Des parachutistes britanniques ont été parachutés en France dans le cadre de l’exercice multinational ORION 26, rejoignant leurs homologues français lors d’une vaste opération aéroportée destinée à tester les forces de réaction rapide selon des scénarios de l’OTAN.
Près de 2 000 militaires issus de la 16e Brigade aéroportée britannique et de la 11e Brigade Parachutiste française ont participé à cet exercice de neuf jours, opérant ensemble au sein de la Force combinée interarmes aéroportée. Le scénario s’appuyait sur le soutien à un allié de l’OTAN confronté à une insurrection et à une menace d’invasion, avec une force appelée à se déployer rapidement et à saisir des points clés.
L’exercice a débuté par la mise en place d’un commandement conjoint près de Paris, avant qu’éléments spécialistes de reconnaissance des deux pays ne soient insérés par parachutisme en chute libre sur le camp d’entraînement de Saint-Cyr-Coëtquidan en Bretagne. Leur mission consistait à neutraliser des défenses aériennes ennemies simulées et à préparer une zone de largage pour la force principale.

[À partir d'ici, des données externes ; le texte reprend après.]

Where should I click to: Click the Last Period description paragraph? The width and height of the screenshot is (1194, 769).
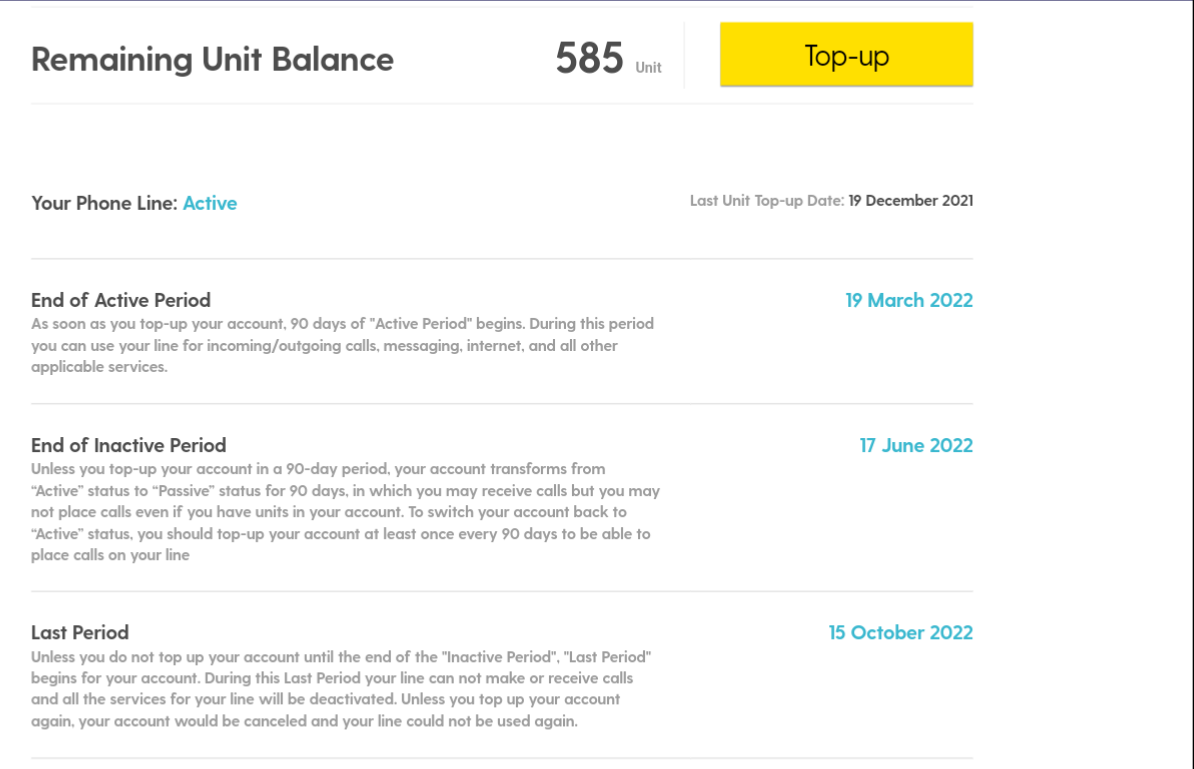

Le 2e Bataillon du Parachute Regiment britannique a été transporté par avion A400M Atlas depuis la base RAF de Brize Norton, tandis que les unités françaises sont parties d’Orléans-Bricy. Un peloton italien de la Brigata Paracadutisti Folgore a également participé au saut, marquant ainsi la première intégration d’un élément aéroporté italien dans ce cadre lors d’ORION.
Le général de brigade Renaud Rondet, commandant la 11e Brigade Parachutiste, a souligné que ce déploiement « illustre la réactivité et les capacités de cette force d’entrée initiale, prête à combattre dans les conditions les plus extrêmes et les environnements les plus complexes ». Il a ajouté que l’exercice visait également à intégrer d’autres unités aéroportées européennes.
Des véhicules, des matériels ainsi que 18 tonnes de ravitaillement, comprenant rations et munitions, ont été parachutés par les A400M de la RAF. Une fois au sol, les troupes se sont dispersées pour mener des actions offensives contre des forces insurgées simulées et établir des positions défensives le long d’une route fictive d’invasion.